Job would lose his wealth, his health, his family, his happiness and everything that could
possibly give him any type of comfort emotionally or physically.
His so called friends even were not loyal to him and criticized him. Really it might be said that all He would have left was the breath that he breathed.
Never the less….
21 Job said, “Naked I came from my mother’s womb, and naked I shall return there. The Lord gave and the Lord has taken away. Blessed be the name of the Lord.” 22 Through all this Job did no sin nor did he blame God.”
We may never understand suffering or why it happens but we can understand God’s overwhelming power and majesty and justice.
Job even comes to the realization at the end of Job that there were things to wonderful for Him to understand and repented from His attitude of despair.

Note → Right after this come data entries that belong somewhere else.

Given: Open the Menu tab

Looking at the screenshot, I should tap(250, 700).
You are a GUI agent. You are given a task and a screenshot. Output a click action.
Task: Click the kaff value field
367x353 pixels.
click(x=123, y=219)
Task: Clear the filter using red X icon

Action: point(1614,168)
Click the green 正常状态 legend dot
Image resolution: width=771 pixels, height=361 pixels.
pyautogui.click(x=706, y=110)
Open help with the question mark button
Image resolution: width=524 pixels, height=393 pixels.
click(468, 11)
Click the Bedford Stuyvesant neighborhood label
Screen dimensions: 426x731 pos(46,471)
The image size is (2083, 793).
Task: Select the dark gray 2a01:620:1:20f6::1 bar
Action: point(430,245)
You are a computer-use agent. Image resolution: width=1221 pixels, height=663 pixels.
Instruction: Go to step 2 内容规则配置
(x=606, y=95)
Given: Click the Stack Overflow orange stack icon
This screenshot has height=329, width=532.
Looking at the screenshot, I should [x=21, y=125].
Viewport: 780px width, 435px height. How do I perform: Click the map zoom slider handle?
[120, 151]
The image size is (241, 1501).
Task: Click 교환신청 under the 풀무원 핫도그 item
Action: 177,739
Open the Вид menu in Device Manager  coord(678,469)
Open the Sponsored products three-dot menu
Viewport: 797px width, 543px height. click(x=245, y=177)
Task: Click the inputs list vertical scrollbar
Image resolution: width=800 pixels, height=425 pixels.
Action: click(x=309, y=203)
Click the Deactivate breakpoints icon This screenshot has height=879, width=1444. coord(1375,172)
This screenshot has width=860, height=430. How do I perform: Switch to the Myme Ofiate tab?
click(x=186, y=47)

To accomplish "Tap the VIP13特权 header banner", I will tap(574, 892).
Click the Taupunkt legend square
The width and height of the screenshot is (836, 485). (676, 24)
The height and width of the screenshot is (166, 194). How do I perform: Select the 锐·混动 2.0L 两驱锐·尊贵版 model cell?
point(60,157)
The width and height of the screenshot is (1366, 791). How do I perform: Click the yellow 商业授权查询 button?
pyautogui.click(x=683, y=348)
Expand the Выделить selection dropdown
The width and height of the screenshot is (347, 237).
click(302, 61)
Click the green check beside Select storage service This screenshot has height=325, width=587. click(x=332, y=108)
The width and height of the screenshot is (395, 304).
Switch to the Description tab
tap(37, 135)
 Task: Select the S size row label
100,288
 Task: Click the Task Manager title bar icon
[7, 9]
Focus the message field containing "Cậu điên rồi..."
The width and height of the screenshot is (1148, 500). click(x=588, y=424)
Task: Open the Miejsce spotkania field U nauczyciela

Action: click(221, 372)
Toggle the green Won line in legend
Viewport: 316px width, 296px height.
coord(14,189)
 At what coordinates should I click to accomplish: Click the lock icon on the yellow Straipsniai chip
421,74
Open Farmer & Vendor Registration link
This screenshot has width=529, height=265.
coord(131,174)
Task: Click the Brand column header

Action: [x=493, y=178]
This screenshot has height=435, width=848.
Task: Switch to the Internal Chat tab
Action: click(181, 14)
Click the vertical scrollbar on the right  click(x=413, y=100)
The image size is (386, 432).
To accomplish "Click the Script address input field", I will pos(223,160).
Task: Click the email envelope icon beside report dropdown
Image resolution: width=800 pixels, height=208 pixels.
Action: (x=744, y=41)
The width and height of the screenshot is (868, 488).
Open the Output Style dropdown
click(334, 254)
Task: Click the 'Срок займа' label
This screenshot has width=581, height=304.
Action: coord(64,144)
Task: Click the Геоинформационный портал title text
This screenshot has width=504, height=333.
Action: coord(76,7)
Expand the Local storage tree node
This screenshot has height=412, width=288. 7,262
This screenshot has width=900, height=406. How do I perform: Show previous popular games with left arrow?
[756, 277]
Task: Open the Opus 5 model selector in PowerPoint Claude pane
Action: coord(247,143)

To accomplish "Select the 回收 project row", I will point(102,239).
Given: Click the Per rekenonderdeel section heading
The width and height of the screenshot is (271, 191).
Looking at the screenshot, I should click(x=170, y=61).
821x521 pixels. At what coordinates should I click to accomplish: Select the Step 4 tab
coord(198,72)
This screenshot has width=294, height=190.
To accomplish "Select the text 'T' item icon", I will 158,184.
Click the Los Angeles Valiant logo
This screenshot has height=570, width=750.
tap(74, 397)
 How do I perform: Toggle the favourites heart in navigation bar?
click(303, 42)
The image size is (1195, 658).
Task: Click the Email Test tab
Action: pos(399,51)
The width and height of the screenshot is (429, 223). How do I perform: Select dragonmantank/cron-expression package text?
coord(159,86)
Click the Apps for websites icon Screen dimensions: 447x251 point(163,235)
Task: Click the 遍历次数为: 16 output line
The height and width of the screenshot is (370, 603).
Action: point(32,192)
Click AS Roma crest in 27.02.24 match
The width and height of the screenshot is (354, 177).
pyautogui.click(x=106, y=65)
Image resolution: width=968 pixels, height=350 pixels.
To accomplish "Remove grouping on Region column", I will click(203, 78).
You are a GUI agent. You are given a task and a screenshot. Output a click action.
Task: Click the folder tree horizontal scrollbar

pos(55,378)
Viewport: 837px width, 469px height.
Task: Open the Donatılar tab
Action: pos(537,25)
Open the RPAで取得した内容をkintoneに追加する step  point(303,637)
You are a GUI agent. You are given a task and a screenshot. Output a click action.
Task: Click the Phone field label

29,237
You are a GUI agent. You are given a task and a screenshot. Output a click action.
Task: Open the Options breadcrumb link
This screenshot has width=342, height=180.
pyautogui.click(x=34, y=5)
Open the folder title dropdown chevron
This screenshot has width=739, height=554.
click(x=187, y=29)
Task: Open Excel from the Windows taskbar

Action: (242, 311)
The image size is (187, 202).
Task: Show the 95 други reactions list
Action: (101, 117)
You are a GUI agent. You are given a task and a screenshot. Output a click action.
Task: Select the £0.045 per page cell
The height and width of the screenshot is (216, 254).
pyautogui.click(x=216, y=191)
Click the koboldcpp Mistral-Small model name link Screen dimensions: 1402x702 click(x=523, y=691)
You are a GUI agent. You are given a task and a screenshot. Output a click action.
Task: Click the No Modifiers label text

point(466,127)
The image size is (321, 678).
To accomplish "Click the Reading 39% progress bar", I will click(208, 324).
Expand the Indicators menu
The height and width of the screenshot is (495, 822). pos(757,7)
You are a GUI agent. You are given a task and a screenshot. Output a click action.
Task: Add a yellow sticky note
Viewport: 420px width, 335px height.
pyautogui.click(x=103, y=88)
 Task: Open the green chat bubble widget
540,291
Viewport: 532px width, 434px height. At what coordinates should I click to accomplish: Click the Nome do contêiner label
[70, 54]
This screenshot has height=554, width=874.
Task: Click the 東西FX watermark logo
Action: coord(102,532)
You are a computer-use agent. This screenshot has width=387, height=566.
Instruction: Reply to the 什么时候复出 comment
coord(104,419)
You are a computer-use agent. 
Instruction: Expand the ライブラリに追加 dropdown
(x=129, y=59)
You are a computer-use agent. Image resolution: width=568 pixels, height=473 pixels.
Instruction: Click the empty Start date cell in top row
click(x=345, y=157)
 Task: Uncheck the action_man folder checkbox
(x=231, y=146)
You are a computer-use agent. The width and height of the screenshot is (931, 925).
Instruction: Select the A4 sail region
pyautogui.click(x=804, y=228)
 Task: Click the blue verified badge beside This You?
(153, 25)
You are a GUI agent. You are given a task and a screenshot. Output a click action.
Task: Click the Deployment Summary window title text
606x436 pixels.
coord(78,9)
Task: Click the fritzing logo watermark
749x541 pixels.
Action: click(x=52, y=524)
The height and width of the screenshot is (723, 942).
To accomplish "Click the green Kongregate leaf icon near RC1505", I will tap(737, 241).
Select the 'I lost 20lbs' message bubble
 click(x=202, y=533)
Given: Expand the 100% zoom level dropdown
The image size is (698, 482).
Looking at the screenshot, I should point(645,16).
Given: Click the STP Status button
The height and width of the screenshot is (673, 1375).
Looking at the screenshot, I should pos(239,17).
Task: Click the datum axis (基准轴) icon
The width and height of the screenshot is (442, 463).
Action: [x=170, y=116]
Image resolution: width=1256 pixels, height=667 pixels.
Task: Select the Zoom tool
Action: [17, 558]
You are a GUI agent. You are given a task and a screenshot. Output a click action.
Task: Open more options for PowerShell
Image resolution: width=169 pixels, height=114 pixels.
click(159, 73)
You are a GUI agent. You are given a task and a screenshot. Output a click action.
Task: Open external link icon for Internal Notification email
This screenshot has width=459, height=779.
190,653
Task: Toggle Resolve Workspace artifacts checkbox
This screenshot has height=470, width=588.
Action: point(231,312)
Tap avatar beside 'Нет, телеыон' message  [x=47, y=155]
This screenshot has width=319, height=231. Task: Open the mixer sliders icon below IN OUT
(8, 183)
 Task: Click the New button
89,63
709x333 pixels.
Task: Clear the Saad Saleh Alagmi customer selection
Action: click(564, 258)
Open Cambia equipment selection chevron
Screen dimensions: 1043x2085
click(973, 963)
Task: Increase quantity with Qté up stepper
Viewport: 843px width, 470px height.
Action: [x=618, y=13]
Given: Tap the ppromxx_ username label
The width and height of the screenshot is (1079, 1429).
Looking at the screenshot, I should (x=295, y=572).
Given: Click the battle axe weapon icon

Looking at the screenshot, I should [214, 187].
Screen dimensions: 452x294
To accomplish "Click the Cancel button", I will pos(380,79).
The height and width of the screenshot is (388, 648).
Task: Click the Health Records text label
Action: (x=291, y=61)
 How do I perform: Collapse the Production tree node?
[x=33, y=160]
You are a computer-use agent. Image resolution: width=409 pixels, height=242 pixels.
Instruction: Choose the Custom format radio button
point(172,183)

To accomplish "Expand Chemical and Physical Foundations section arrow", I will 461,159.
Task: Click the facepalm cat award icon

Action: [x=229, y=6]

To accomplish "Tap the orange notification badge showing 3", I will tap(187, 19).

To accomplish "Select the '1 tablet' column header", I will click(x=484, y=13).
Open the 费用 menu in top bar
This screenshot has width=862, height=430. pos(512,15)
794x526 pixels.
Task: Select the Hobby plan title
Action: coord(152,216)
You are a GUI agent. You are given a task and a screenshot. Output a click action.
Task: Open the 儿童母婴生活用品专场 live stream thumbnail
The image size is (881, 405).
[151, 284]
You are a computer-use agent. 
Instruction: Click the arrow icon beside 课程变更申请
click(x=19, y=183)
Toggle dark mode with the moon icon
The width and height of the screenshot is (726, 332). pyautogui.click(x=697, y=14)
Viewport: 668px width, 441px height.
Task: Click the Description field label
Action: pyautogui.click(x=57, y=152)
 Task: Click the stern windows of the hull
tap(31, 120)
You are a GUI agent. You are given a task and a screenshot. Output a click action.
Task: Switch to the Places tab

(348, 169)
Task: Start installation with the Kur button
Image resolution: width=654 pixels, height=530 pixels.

We often think that we would like to end all suffering in our lives and control the circumstances ourselves.
The message of Job I think is that we focus on the wrong thing. We focus on the suffering when we should focus on the power, wisdom and majesty of God.
How should we respond when difficult times come our way?
1. We keep the correct perspective. (21a)
21 Job said, “Naked I came from my mother’s womb, and naked I shall return there. The Lord gave and the Lord has taken away.”
The truth is this: The very breath that we breathe will soon be taken from us.
This is not a fatalistic statement for a Christian but a true statement and one that should push us to look for and to hold onto that which can never be taken away from us.
We act and live our lives as if we could actually install a trailer hitch on the hearse that will one day carry our bodies to the grave and haul a U Haul trailer with us to the cemetery.
You can’t take your riches with you but you can send them ahead.
Matthew 6: 19-20 “Do not store up for yourselves treasures on earth, where moth and rust destroy, and where thieves break in and steal. But store up for yourselves treasures in heaven, where neither moth nor rust destroys, and where thieves do not break in or steal.”
The correct perspective is to understand that we are only partakers in the Lord’s handiwork for a short period of time and He gives and takes away as he pleases.
To take it a step further, we make a mistake in thinking that material wealth is a sign of God’s blessing. Many time it is that wealth that we cling to that keeps us from experiencing the true peace of God.
How easy it is to put much stock into that which is not eternal. Our houses, bank accounts, hobbies and expensive toys mean nothing in all eternity.
Is it wrong to enjoy for a period of time that which God has blessed you with? No, but there really is a fine line between enjoyment and worship.
Difficult times have a way of defining our true heart and its loyalty.
2. We praise God for who He is not what He does for us. (21b)
“Blessed be the name of the Lord”
Can we honor and praise God simply for who He is even when our earthly circumstances seem very dark and difficult?
What a spiritual blessing and lesson we can learn that will strengthen us throughout our life. God doesn’t change depending on what happens in our life. He controls circumstances of our lives as His children, but His character cannot change.
In the most difficult times of life, when the sorrow is the very greatest and our burdens seem to weigh down our souls, is when the unchanging nature of God can often be seen the clearest.
How hypocritical it is to think God is good only when the circumstances of our lives or those we love go the way according to that which we desire. Later on we read in chapter 2 Job telling his wife in verse 10 ”…Shall we indeed accept good from God and not accept adversity?”
If anything, the changing circumstances of this life which include our wealth, health and happiness, should push us to hold on fast to the unchanging character of God.
The longer we live the more we understand that change is a constant. We have health one day and sickness the very next. We have money in savings one day and are broke the next. We are talking with our love ones on one day and then left in loneliness the next.